PRESENTER:'The Chinese revolution of 1949 'was preceded by several other revolutions.
PRESENTER:'The greatest of them, the Taiping.
PRESENTER:'In the 1840s, China was still the greatest state on Earth, 'but the first opium war had left the government weakened.
PRESENTER:'They'd ceded territory and trading rights to the British.
PRESENTER:'Around this time, a chance meeting took place 'between a Chinese student called Hong, 'and an American missionary handing out Christian pamphlets.
PRESENTER:'And he stops Hong and he says to him,' "Follow the Christian God, and you will reach the highest glory."

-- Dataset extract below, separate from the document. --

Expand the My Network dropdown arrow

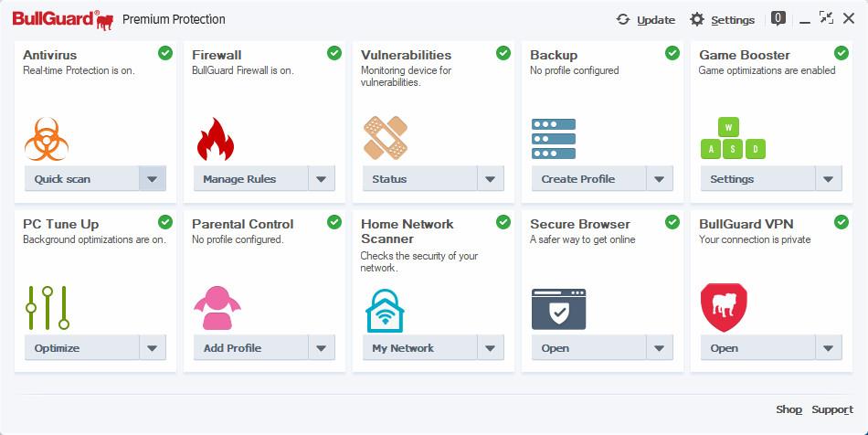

PRESENTER:And he gives him one of the pamphlets, and in it Hong sees the story of Noah and the flood, and he reads his own name, Hong, literally 'the flood'.
PRESENTER:God's instrument to punish humanity for failing to follow the path of righteousness.
PRESENTER:'The Bible message had a deep effect on Hong, 'who, like many Chinese, 'was troubled by the influence of the West, 'the weakness and corruption of the Qing government, 'and the grinding poverty of ordinary people.
PRESENTER:'Looking for a job, Hong headed to the hills. 'He became a village teacher out in the wild countryside of the south.
PRESENTER:'And here, the Bible texts began to work on his mind.
PRESENTER:'The rural poor here were ripe for revolution. 'Since the 1600s, China's population had nearly trebled. 'The stagnant economy brought mass poverty and unemployment.
PRESENTER:'The rulers were oppressive. 'And Hong's preaching on social justice found a willing audience 'just as the communist message would in the 20th Century.
PRESENTER:'Hong started to organise village meetings.
PRESENTER:'He identified the Christian God with the high god of Ancient China, 'and he now told the people that he was God's Chinese son.
PRESENTER:'He was going to create heaven's kingdom on Earth 'by overthrowing the Qing Empire, 'and making a golden age, where society lived in harmony, 'and when justice was for the poor as well as the rich.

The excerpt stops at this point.